Le compositeur italien prête aux personnages des sentiments touchants mais non sans équivoque et ménage un juste équilibre entre instruments et voix sans fioritures et en demi-teintes. Joyce El-Khoury incarne le rôle-titre avec une intensité saisissante. Sa prestation vocale puissante rend toutes les subtilités et contradictions du personnage. Tantôt furie, femme jalouse ou mère bouleversée, elle passe d’un registre à l’autre : sa voix se fait voluptueuse ou se durcit. Une berceuse en arabe enjôle ses enfants, alors qu’elle s’apprête à les sacrifier. À ses côtés, Marie-Andrée Bouchard-Lesieur est une Néris dévouée, au mezzo chaud et réconfortant. Julien Behr prête sa voix au personnage de Jason. Un anti-héros difficile à assumer face à Médée mais qu’il assure avec élégance et clarté. Moins net, le personnage de Créon, qui semble céder à la vindicte de Médée, demande à Edwin Crossley-Mercer de nuancer sa tessiture de basse entre autorité et complaisance. Lila Dufy, pour sa part, reste un peu figée dans le rôle de Dircé.
À la direction de son ensemble Insula orchestra, réputé pour ses interprétations sur instruments d’époque, Laurence Equilbey révèle la subtilité de l’orchestration de Cherubini, notamment dans le traitement des bois et des vents. Ils jouent rarement tous ensemble et, sous sa battue dynamique et souple, nous parviennent toutes les nuances de la partition. Le chœur Accentus, qui accompagne souvent les productions d’Insula orchestra, semble très à l’aise dans cette mise en scène et apporte un contrepoint collectif à la tragédie : scènes de liesse de la noce, manifestations de peur du peuple de Corinthe face à Médée.
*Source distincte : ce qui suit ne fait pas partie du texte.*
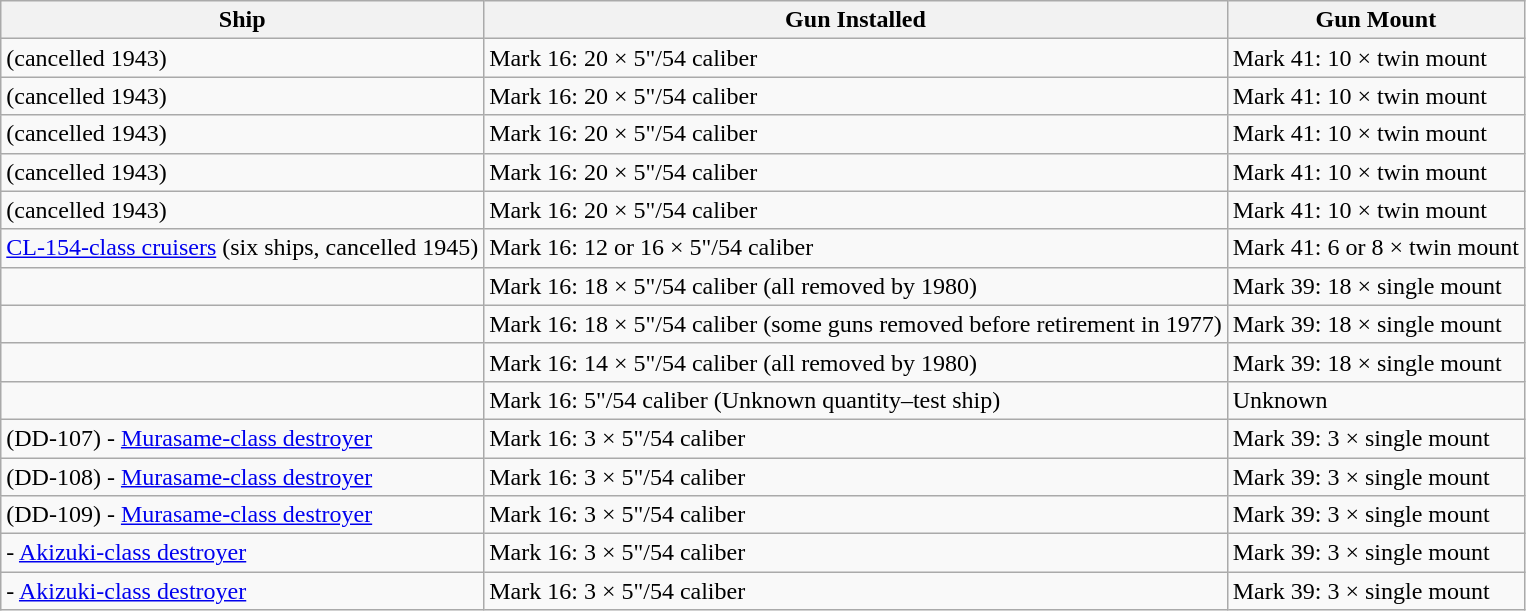
Mark 16: 12 or 16 × 5"/54 caliber [856, 248]
(DD-109) - Murasame-class destroyer [242, 515]
Mark 16: 18 × 5"/54 caliber (some guns removed before retirement in 1977) [856, 324]
Ship [242, 20]
(DD-108) - Murasame-class destroyer [242, 477]
Gun Installed [856, 20]
Unknown [1376, 400]
Mark 16: 14 × 5"/54 caliber (all removed by 1980) [856, 362]
Gun Mount [1376, 20]
Mark 16: 18 × 5"/54 caliber (all removed by 1980) [856, 286]
Mark 16: 5"/54 caliber (Unknown quantity–test ship) [856, 400]
Mark 41: 6 or 8 × twin mount [1376, 248]
(DD-107) - Murasame-class destroyer [242, 438]
CL-154-class cruisers (six ships, cancelled 1945) [242, 248]
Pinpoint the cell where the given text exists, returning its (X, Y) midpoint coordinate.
Il participe au dénouement tragique, dans l’ombre, tel un tribunal fantôme accompagné par un déchaînement de cuivres et force timbales dans un rythme saccadé ponctué de silences : « Justice des cieux ! Horrible forfait ! ». La force dramatique de cette musique l’emporte sur tout discours autour de l’infanticide.
On pourra revoir cette mise en scène de Médée avec les mêmes chanteurs, reprise par l’orchestre national de Montpellier et le chœur de l’Opéra de Montpellier sous la direction de Jean-Marie Zeitouni.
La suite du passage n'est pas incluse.